Students protested as Warsaw Pact armor entered Prague. |
The winds of
change were blowing strong in 1968 and they weren’t confined to the volatile United States where Vietnam War protests and urban Black rebellion seemed for a moment to
ready to change everything. Student and
student/worker alliance rebellions swept Western
Europe, particularly France and
the Federal Republic of Germany.
Change was also
coming, inevitably, to the countries behind the Iron Curtain where the Soviet
Union had maintained rigid control since the 1956 Hungarian Uprising. It began
in Yugoslavia where Tito had earlier begun to chart an
independent course in international relations and where a unique movement for worker’s control of factories was
challenging traditional authority. But
nowhere did the flowers of emerging change bloom more promisingly than in Czechoslovakia where a reform minded Communist, Alexander Dubček, inaugurated the change hailed by the
world as the Prague Spring.
It all came to an end on the night of August 20,
1968 when 200,000 Warsaw Pact troops
from the USSR, Bulgaria, Poland and Hungary with more than 2000 heavy tanks
invaded the wayward republic.
The first whiff of change had come in 1967 from a
minority of members of the official Czechoslovak
Writer’s Union who supported a radical socialist critique of the staid and
calcified Soviet style economic system dependent on central command control
that had put the once brisk Czech economy into a long tail spin. They supported reforms along the workers’ self management models and
mixed market economy emerging in Yugoslavia. In the process, they had to advocate greater
freedom of expression to air their views in the columns of the Union newspaper Literární noviny and other publications.
President Antonín Novotný and Party leaders, including those who would
soon become reformers, quickly squelched the movement, but the cat was out of
the bag.

Supplied material
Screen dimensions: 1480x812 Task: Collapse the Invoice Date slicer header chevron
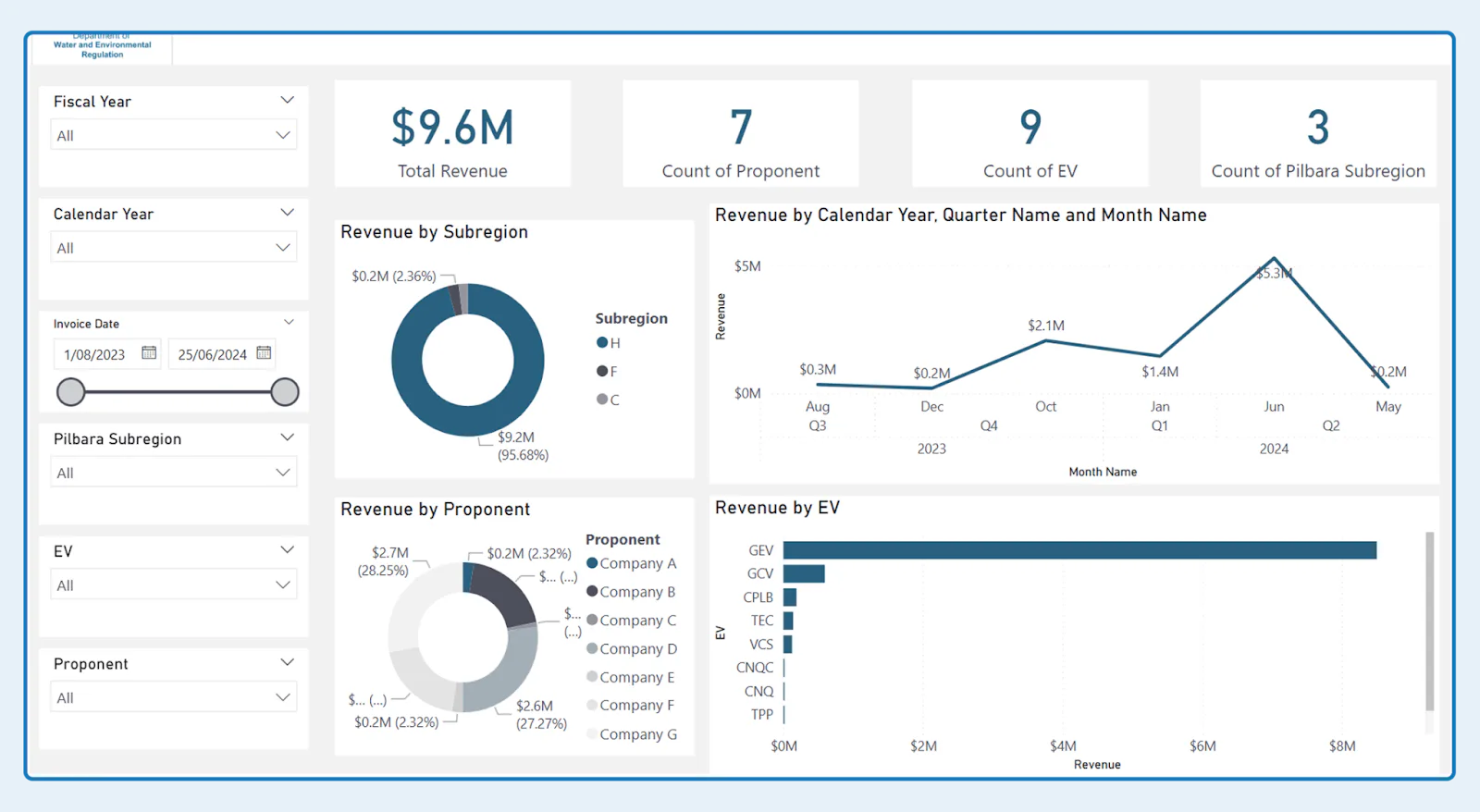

List of tasks
• 1. According to the passage about the Prague Spring, how many Warsaw Pact troops invaded Czechoslovakia on the night of August 20, 1968?
• 2. Write the next part of the passage about the Prague Spring, picking up right after its final sentence.

Answers per task
• 1. 200,000 troops

• 2.
There was also pressure
for some sort of autonomy for the ethnic regions that made up the polyglot Czechoslovak Socialist Republic—Bohemia, Moravia, and Slovakia. The Bohemians—Czecks—had long dominated the
country and were resented by the Slovaks in particular, who were far less
industrialized and modernized than the Czecks.
Despite backing from Moscow, Novotný was rapidly losing support even on the party
Central Committee. Dubček, First Secretary of Communist Party of Slovakia, and economist Ota Šik openly challenged Novotný for
leadership. Alarmed, the President and
Party boss appealed to Soviet Premier
Leonid Brezhnev for support. But
when Brezhnev visited Prague and gauged how deeply unpopular Novotný was among the Party faithful, he
signaled that the USSR would not oppose a change at the top.
Dubček replaced Novotný as First Secretary on
January 5 1968 and on March 22 Novotný resigned the presidency and was replaced
by Ludvík Svoboda. Soon after taking power, perhaps to reassure
the nervous Soviets, Dubček
repeatedly re-affirmed Party orthodoxy and the Party’s unchallenged leadership,
“…to build an advanced socialist society on sound economic
foundations ... a socialism that corresponds to the historical
democratic traditions of Czechoslovakia, in accordance with the experience of other
communist parties …”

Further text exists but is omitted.